Di sebuah sudut Kabupaten Boalemo, tepatnya di Desa Hungayonaa, Rabu (10/9/2025) lalu, ada sebongkah harapan yang terwujud dalam butiran-butiran beras. Bukan sekadar komoditas, beras yang diserahkan langsung oleh Gubernur Gorontalo Gusnar Ismail dan Wakil Gubernur Idah Syahidah itu adalah sebuah penanda; sebuah bukti bahwa dalam arus ekonomi yang kerap tak bersahabat, suara dari daerah masih didengar.
Sebanyak 385 Keluarga Penerima Manfaat (KPM) dari 11 desa di Kecamatan Tilamuta menjadi saksi. Bantuan Beras Cadangan Pangan Pemerintah (CPP) ini hadir bukan karena sebuah program yang berjalan otomatis, melainkan karena adanya sebuah permintaan. Seperti diungkapkan Gubernur Gusnar, “Bantuan beras CPP daerah bisa berada di sini karena adanya permintaan dari Bupati dan Wakil Bupati Boalemo.” Pernyataan sederhana ini mengandung makna sosial yang dalam: ini adalah tentang responsivitas. Ini adalah tentang pemerintah yang bergerak karena ada panggilan dari bawah.
Namun, bantuan ini bukanlah sebuah tindakan yang terisolasi. Ia adalah satu batu bata dalam sebuah bangunan strategi yang lebih besar. Gubernur Gusnar dengan jelas menempatkannya dalam konteks yang lebih luas: ketika harga beras melonjak, pemerintah provinsi tidak tinggal diam.
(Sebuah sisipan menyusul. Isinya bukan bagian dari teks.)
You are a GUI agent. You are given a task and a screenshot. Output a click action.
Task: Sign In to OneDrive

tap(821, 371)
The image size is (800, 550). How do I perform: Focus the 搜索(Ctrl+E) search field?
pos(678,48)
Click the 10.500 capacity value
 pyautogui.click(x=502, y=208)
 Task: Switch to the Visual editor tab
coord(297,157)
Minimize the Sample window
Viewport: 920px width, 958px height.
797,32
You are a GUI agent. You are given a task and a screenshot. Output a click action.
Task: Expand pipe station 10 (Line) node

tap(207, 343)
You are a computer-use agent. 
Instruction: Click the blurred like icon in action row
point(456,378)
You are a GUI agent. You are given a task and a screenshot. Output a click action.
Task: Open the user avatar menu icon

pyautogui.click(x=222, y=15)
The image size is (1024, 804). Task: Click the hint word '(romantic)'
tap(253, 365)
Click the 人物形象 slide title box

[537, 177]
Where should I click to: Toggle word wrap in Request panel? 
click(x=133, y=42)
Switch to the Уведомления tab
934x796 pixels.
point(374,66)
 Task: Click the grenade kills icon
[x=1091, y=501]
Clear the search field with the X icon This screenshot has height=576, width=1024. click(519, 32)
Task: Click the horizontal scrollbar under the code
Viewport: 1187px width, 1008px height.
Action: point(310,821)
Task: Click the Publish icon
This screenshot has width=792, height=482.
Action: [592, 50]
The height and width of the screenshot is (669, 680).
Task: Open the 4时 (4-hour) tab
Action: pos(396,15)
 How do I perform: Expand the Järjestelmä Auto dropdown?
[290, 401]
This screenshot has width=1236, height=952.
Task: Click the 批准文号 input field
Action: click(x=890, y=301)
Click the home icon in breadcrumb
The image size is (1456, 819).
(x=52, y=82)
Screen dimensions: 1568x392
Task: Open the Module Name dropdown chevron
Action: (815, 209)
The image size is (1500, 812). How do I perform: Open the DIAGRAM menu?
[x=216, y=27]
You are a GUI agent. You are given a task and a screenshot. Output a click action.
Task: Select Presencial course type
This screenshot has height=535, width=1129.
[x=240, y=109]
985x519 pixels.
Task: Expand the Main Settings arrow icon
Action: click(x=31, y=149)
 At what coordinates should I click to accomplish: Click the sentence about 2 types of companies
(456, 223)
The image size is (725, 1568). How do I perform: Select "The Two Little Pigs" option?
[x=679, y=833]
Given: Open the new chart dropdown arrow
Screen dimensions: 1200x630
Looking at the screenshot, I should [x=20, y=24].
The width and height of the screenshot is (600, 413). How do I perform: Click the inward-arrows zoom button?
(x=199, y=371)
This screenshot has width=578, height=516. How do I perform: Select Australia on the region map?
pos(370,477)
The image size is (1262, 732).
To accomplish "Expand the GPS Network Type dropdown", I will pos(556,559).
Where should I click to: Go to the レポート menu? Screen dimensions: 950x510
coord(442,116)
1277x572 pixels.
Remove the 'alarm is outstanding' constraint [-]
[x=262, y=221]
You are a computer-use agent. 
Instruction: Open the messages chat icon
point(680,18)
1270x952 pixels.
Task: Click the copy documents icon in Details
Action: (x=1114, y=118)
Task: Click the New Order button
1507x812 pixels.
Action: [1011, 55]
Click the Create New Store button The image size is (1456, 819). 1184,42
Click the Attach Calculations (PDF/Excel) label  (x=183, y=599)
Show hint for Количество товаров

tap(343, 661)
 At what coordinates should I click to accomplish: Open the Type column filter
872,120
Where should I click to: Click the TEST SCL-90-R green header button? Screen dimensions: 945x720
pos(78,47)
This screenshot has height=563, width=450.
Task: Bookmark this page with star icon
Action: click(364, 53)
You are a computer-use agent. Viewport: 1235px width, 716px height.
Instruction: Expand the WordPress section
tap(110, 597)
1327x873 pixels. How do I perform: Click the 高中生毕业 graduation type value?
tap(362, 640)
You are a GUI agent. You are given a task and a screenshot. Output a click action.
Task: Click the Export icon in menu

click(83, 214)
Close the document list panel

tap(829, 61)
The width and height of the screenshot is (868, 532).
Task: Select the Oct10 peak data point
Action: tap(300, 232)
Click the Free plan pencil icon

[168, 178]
Sebelumnya, telah disalurkan bantuan beras Bulog untuk 116 ribu KPM. Kehadiran bantuan CPP ini adalah lapisan pengaman sosial berikutnya, menyasar mereka yang “belum terakomodir bantuan sebelumnya.” Ini menunjukkan sebuah kesadaran bahwa kerentanan pangan memiliki banyak wajah, dan jaring pengaman harus dijalin dengan rapat untuk menjangkau mereka yang paling tersembunyi di sudut-sudut wilayah.
Secara total, 6,7 ton beras akan mengalir untuk 670 KPM di Boalemo. Dalam hitungan ekonomi, angka ini mungkin terlihat kecil. Namun, dalam lanskap sosial, dampaknya bersifat personal dan mendalam. Setiap karung beras yang sampai berarti sebuah keluarga tidak perlu memangkas uang belanja untuk kebutuhan lain yang tak kalah pentingnya, seperti pendidikan atau kesehatan. Ia adalah penjaga martabat di tengah tekanan hidup.
Penutup Gubernur Gusnar, “Bantuan ini harus disyukuri, dengan rasa syukur itu pintu-pintu rezeki lain bisa terbuka,” mungkin terdengar spiritual. Namun, dalam konteks sosial, rasa syukur itu bisa dimaknai sebagai modal sosial. Ketika kecemasan akan pangan sedikit teredam, energi masyarakat dapat dialihkan untuk membuka “pintu rezeki” lainnya—untuk berusaha, untuk berkarya, dan untuk kembali memiliki tenaga serta semangat membangun kehidupan yang lebih layak.
Pada akhirnya, hari itu di Tilamuta bercerita tentang lebih dari sekadar distribusi logistik. Ia adalah sebuah narasi tentang tata kelola pemerintahan yang mendengar, sebuah strategi ketahanan pangan yang berlapis, dan yang terpenting, sebuah pengingat bahwa di balik angka-angka statistik, yang paling hakiki adalah ketahanan sebuah keluarga untuk tetap bertahan dan bangkit.